§ **Your assignment**:
Your output should be the entries below, exact in every detail.

(Data entries)
⁂
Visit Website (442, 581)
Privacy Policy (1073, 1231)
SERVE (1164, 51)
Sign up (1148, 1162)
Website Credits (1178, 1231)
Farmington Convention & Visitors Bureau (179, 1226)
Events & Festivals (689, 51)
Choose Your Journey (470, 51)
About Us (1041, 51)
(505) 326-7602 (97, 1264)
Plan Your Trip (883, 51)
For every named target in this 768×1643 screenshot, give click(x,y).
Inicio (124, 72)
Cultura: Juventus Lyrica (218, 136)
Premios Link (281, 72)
⁂
§ **Result of the exercise**:
Visit Website (442, 581)
Privacy Policy (1073, 1231)
SERVE (1164, 51)
Sign up (1148, 1162)
Website Credits (1178, 1231)
Farmington Convention & Visitors Bureau (179, 1226)
Events & Festivals (689, 51)
Choose Your Journey (470, 51)
About Us (1041, 51)
(505) 326-7602 (97, 1264)
Plan Your Trip (883, 51)
For every named target in this 768×1643 screenshot, give click(x,y).
Inicio (124, 72)
Cultura: Juventus Lyrica (218, 136)
Premios Link (281, 72)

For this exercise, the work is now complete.